Collected data entries:
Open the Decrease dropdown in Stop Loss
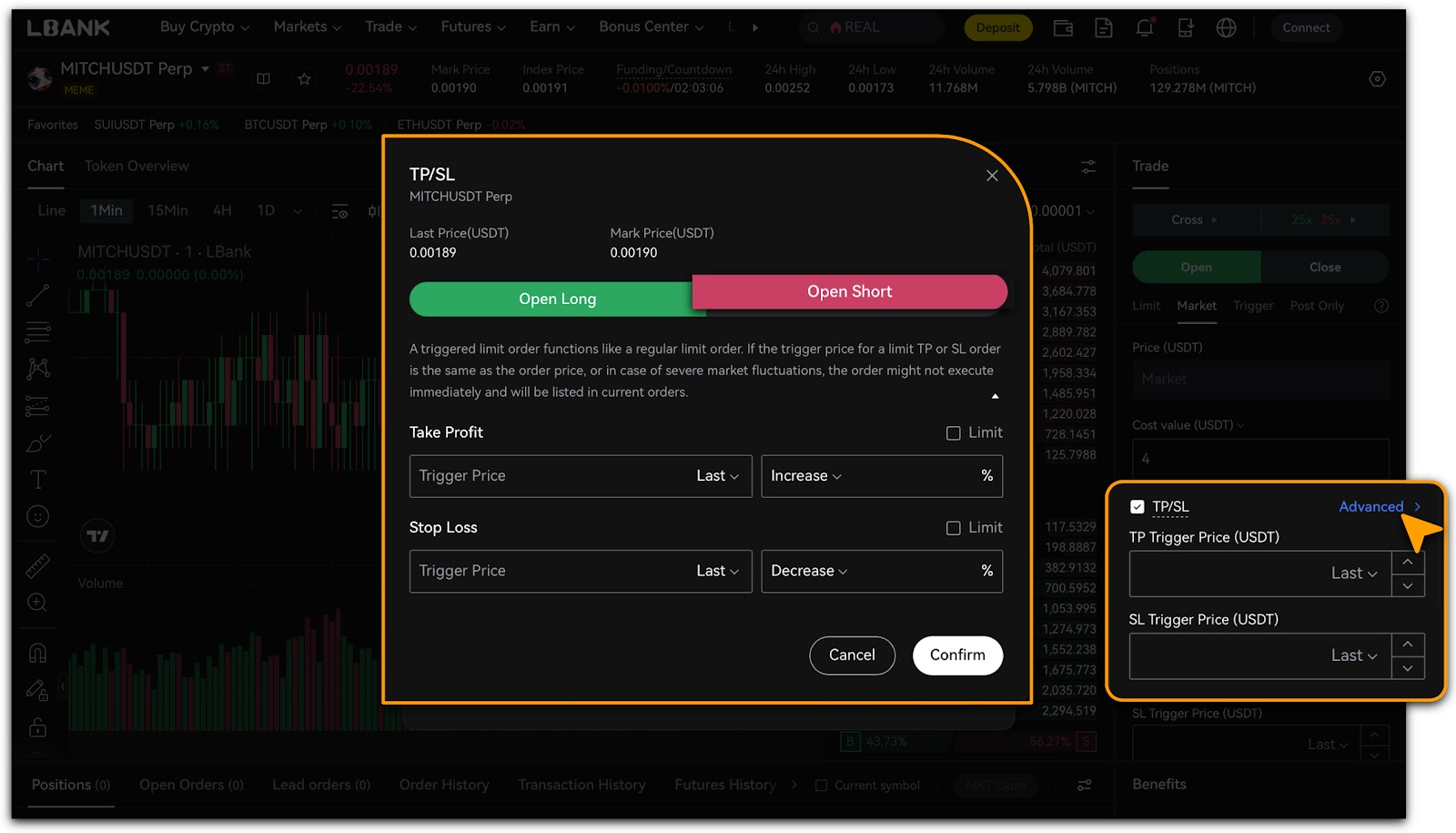 click(808, 571)
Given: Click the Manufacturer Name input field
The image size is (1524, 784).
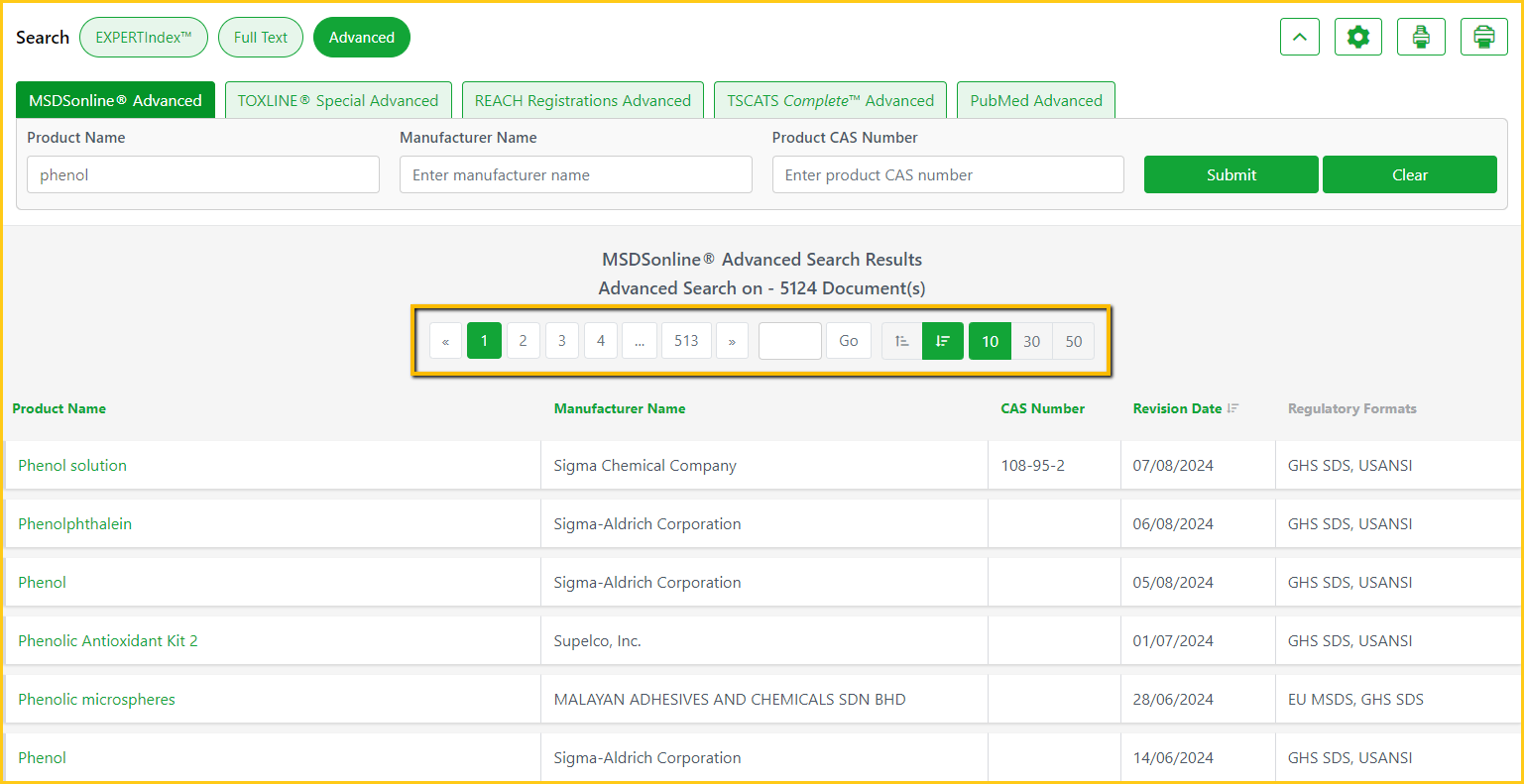Looking at the screenshot, I should click(x=575, y=175).
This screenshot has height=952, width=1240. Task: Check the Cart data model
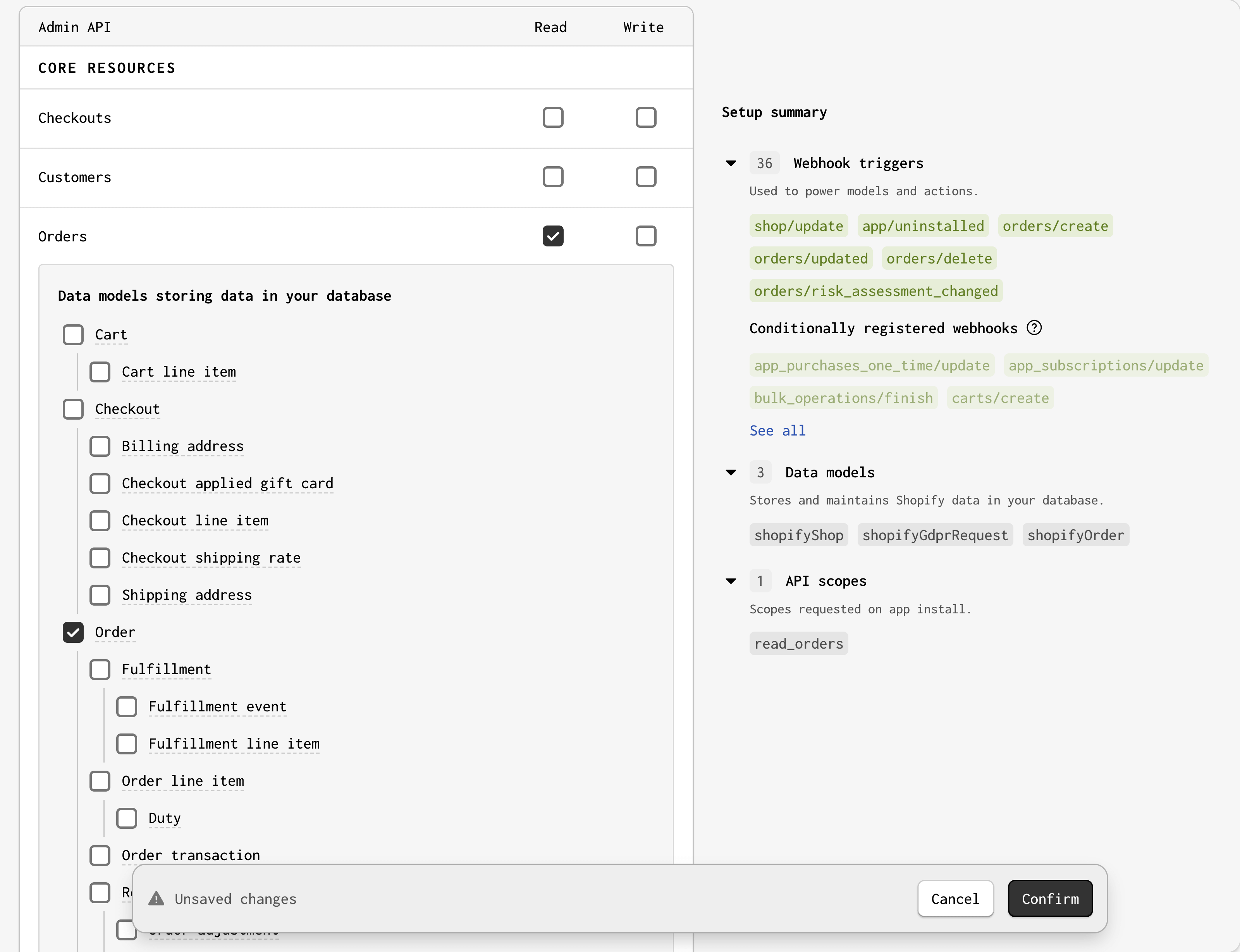73,334
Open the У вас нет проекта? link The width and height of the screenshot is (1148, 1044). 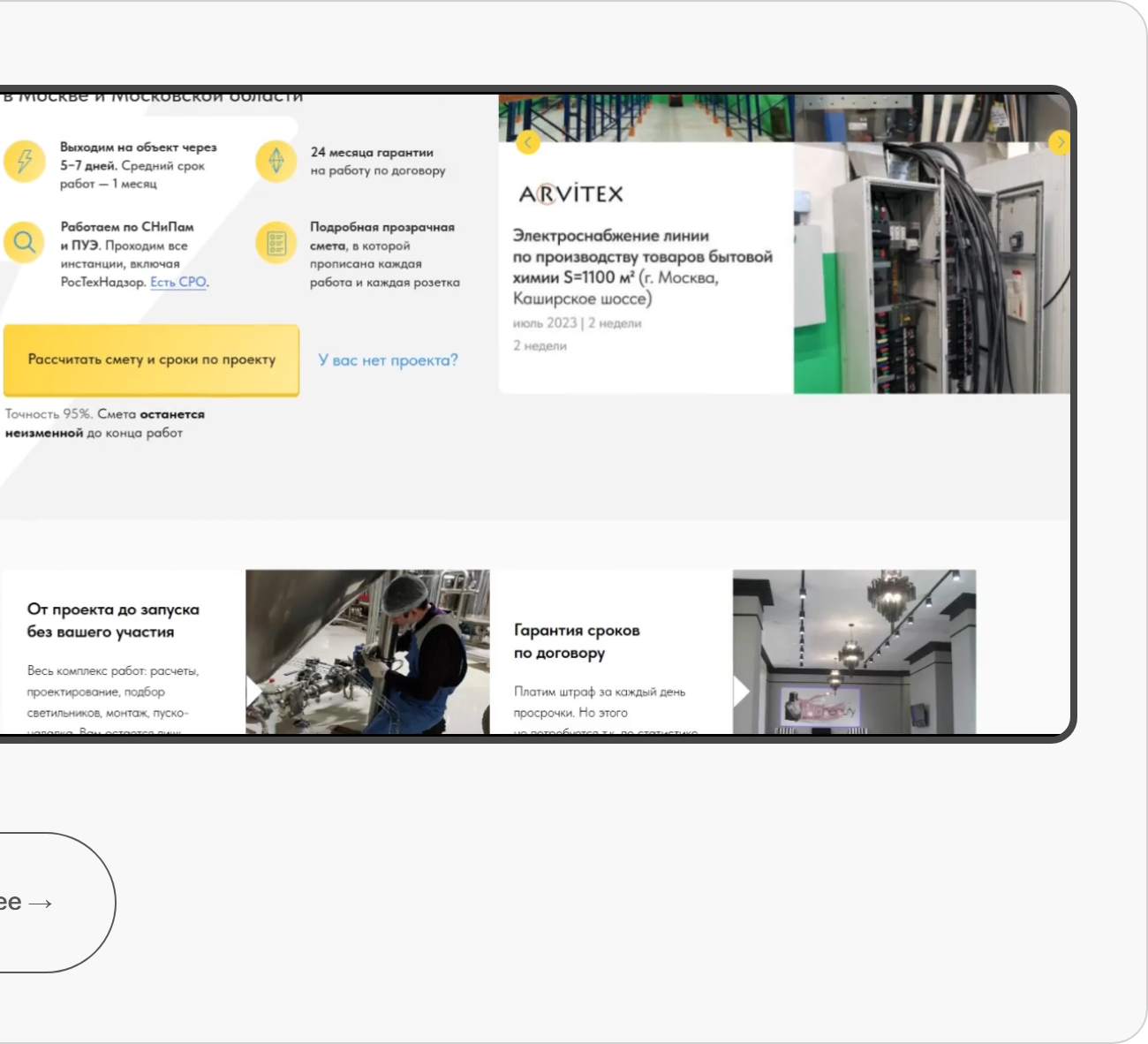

■ **Aim of the task**: Copy out the lines above word for word, leaving out the pictures.

■ **The response**:
Open the Decrease dropdown in Stop Loss
 click(808, 571)
Given: Click the Manufacturer Name input field
The image size is (1524, 784).
Looking at the screenshot, I should click(x=575, y=175).
This screenshot has height=952, width=1240. Task: Check the Cart data model
73,334
Open the У вас нет проекта? link The width and height of the screenshot is (1148, 1044). 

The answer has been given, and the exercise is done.